**WRITTEN REQUEST**
Copy out word for word, from the records below, every line from the one containing "Atención al cliente (556, 18)" up to and including the one containing "Contacto (627, 18)".

===== RECORDS =====

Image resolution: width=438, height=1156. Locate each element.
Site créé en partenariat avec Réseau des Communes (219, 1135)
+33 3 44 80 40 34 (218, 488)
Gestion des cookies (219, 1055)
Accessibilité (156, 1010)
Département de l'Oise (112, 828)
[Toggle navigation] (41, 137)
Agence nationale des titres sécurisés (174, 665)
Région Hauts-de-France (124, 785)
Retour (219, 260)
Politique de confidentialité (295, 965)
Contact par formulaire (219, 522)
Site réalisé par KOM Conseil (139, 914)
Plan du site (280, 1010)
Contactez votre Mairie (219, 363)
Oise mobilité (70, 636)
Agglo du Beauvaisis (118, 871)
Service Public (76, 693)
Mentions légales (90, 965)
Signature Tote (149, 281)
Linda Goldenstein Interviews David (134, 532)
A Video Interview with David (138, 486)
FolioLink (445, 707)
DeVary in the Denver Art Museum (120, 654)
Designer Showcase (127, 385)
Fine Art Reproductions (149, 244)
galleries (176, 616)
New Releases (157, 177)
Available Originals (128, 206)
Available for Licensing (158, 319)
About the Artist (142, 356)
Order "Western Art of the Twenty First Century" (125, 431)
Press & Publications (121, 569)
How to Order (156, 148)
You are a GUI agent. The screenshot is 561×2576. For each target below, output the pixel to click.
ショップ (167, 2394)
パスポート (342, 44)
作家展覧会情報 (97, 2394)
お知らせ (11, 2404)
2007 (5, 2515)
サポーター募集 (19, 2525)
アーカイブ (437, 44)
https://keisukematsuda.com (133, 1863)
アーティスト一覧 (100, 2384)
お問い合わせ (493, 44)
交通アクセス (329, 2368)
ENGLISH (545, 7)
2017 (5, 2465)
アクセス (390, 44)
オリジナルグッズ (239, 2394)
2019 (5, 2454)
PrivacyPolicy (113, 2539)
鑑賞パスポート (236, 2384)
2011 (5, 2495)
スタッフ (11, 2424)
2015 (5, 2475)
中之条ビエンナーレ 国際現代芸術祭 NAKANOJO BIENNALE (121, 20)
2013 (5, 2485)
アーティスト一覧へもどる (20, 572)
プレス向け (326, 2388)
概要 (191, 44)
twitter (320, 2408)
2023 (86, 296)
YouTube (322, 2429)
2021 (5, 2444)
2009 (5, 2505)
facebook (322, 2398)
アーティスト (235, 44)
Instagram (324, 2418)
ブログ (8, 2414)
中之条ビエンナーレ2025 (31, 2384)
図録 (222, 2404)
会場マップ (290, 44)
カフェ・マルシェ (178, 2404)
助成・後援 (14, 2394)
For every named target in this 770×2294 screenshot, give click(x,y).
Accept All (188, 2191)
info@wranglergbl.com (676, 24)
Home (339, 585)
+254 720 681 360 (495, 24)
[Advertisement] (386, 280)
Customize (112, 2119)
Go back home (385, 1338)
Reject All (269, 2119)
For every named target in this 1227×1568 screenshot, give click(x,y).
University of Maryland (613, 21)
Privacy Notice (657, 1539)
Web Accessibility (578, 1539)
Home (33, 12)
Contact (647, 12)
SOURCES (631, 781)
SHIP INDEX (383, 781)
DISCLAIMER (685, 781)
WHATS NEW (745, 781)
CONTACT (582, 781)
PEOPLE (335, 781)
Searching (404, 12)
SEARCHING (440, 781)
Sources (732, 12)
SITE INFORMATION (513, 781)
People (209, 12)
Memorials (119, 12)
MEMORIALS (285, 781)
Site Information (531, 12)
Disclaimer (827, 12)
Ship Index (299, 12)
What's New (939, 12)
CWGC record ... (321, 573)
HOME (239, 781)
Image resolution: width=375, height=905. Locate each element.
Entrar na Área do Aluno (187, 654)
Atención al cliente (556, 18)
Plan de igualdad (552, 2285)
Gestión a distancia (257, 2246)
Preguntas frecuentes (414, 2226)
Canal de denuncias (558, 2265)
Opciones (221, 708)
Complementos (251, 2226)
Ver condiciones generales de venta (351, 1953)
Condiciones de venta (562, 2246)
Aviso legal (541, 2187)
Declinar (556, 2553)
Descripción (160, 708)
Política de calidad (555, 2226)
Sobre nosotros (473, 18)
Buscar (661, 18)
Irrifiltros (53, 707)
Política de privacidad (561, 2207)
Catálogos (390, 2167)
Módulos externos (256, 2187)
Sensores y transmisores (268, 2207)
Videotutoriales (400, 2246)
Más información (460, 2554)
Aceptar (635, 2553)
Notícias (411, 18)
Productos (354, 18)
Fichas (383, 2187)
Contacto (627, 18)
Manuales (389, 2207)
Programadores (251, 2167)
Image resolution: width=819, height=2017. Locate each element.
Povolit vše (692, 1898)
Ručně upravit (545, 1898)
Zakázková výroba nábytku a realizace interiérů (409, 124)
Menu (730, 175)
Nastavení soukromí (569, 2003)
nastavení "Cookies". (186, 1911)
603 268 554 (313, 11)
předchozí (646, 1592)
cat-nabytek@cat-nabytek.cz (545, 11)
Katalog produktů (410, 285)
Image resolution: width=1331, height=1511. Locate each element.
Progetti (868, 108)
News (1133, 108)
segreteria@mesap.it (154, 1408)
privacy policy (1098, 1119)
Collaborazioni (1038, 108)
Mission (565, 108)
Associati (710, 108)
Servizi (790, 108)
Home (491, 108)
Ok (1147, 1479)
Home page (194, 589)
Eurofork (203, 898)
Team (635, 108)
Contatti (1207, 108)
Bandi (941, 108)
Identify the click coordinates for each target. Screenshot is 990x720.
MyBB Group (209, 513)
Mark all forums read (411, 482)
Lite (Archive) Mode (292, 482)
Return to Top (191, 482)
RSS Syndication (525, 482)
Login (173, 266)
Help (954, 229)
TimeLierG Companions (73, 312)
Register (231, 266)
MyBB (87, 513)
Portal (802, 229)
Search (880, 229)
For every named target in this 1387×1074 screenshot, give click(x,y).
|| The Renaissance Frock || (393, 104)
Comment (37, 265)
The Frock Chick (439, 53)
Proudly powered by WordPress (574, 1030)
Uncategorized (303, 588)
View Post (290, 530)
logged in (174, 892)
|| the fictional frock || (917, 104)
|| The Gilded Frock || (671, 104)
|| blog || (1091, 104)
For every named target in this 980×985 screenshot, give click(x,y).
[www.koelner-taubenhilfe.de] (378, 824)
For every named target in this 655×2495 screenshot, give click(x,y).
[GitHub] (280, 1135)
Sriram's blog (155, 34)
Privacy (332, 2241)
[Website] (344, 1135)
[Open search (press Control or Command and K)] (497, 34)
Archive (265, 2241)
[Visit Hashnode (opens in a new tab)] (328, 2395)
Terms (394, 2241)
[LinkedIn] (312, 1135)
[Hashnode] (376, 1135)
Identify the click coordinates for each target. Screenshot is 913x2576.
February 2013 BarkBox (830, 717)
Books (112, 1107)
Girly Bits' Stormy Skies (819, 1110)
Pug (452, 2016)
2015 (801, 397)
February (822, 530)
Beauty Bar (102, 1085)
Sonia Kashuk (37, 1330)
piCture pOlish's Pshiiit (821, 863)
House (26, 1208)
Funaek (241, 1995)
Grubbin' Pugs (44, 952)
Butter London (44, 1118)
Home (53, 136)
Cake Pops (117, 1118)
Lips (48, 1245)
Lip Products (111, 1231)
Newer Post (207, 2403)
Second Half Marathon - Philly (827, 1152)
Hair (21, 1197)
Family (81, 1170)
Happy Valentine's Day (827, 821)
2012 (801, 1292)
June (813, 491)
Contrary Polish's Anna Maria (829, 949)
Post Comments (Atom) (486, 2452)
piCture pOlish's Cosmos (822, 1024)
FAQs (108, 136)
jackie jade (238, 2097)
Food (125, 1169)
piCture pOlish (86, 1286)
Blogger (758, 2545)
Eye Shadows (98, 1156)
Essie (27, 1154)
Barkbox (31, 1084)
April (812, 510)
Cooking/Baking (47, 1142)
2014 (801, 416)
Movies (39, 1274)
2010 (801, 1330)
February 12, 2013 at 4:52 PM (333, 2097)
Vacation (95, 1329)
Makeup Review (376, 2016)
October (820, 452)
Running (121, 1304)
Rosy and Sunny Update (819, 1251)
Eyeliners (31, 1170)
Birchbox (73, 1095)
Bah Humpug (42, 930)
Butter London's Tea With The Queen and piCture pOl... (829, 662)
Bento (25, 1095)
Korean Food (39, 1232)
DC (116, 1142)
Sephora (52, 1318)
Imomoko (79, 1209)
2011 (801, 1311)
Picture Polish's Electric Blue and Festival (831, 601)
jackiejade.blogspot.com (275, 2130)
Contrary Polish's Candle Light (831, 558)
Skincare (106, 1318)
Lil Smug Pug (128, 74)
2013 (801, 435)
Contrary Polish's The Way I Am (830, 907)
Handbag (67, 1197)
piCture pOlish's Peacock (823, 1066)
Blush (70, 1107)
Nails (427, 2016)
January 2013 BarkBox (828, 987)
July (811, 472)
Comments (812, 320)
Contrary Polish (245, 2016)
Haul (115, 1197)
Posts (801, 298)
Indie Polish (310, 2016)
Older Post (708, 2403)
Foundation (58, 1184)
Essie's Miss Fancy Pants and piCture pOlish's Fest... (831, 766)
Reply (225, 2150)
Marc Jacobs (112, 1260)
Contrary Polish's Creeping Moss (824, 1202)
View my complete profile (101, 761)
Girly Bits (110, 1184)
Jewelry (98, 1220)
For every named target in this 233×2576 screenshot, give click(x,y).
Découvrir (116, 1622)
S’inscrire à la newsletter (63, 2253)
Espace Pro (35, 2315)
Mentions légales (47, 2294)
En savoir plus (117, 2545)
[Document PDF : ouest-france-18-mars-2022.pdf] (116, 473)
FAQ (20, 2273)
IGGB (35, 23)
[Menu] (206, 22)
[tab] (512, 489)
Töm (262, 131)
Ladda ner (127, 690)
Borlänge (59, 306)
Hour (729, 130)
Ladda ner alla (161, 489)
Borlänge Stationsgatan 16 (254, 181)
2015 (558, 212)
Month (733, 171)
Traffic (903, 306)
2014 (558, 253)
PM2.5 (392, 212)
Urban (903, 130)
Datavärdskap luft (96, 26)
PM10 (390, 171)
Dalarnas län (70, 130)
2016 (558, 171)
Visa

=====

**FULL SOLUTION**
Atención al cliente (556, 18)
Plan de igualdad (552, 2285)
Gestión a distancia (257, 2246)
Preguntas frecuentes (414, 2226)
Canal de denuncias (558, 2265)
Opciones (221, 708)
Complementos (251, 2226)
Ver condiciones generales de venta (351, 1953)
Condiciones de venta (562, 2246)
Aviso legal (541, 2187)
Declinar (556, 2553)
Descripción (160, 708)
Política de calidad (555, 2226)
Sobre nosotros (473, 18)
Buscar (661, 18)
Irrifiltros (53, 707)
Política de privacidad (561, 2207)
Catálogos (390, 2167)
Módulos externos (256, 2187)
Sensores y transmisores (268, 2207)
Videotutoriales (400, 2246)
Más información (460, 2554)
Aceptar (635, 2553)
Notícias (411, 18)
Productos (354, 18)
Fichas (383, 2187)
Contacto (627, 18)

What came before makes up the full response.